Ex-stadsdichter Wout Waanders draagt enkele van zijn gedichten voor en eindigt met een kort gedicht getiteld ‘Proefballonnetje’, dat goed wordt ontvangen door de bezoekers. Schrijfster Rezazadeh besluit haar optreden met een gedicht uit haar debuutbundel getiteld De hemel is altijd paars, die onder andere bekroond is met De Bronzen Uil.

Eerste liefde

Na een pauze tussen foodtrucks met velerlei vegetarische hapjes, pop-upoptredens van Artez-studenten Creative Writing en veel tevreden gezichten, is het tijd voor het hoogtepunt van het literaire festival: het gesprek tussen Marieke Lucas Rijneveld en Ilja Leonard Pfeijffer over het thema van de Boekenweek ‘Eerste liefde’.

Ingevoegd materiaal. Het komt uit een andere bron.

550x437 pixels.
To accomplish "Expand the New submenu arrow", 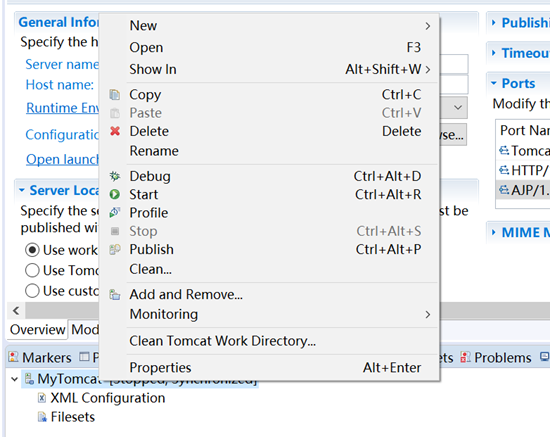I will (428, 26).
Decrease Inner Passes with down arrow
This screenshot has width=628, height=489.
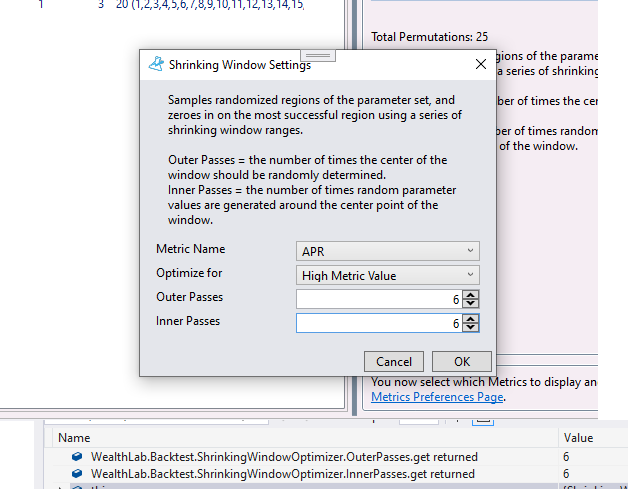pyautogui.click(x=472, y=327)
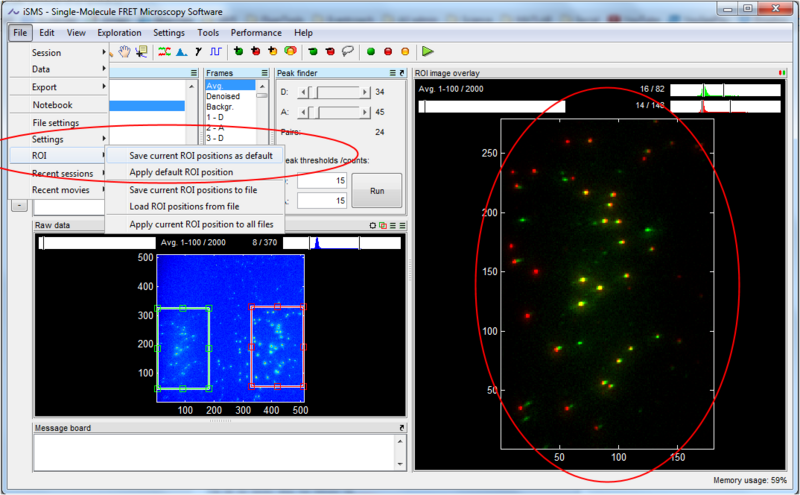Click the plain red circle toolbar icon

[x=388, y=51]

Het gesprek wordt geleid en geopend door radio- en tv-presentatrice Ruth Joos. Ze benadrukt de overlappende thema’s in het Boekenweekessay Het warmtefort van Rijneveld en het Boekenweekgeschenk Monterosso mon amour van Pfeijffer. Volgens Pfeijffer is de grens tussen fictie en non-fictie niet altijd duidelijk. Rijneveld knikt instemmend: ‘Voor mij is schrijven een uitweg van de werkelijkheid. Ik schuw niet om het wat aan te dikken, zolang dit het verhaal versterkt. Ik verkies fictie, gedichten en romans boven de werkelijkheid’, beaamt Rijneveld en vervolgt met een glimlach, ‘dat gaat me makkelijker af’.

More is more

Joos geeft het gesprek een andere wending en provoceert de auteurs plotseling met de stelling dat het wel erg knap is om schrijver te zijn. Beide auteurs glimlachen heimelijk. Pfeijffer: ‘Schrijven is een vorm van gulheid. Je lezer iets bieden. Soms zegt men less is more, maar dat is een vuige leugen. More is more’. Pfeijffer vertelt opgetogen dat dit een overeenkomst is tussen hem en Rijneveld: ‘Wij maken beiden gretig gebruik van de rijkdom van de Nederlandse taal’. Joos vraagt of ze ook een verschil tussen hen beiden kan aanstippen. Dit blijkt lastig voor de eensgezinde auteurs, maar Pfeijffer besluit vervolgens: ‘Rijneveld laat diens romans slechter aflopen. Ik denk dat ik dat ook ga doen voortaan’.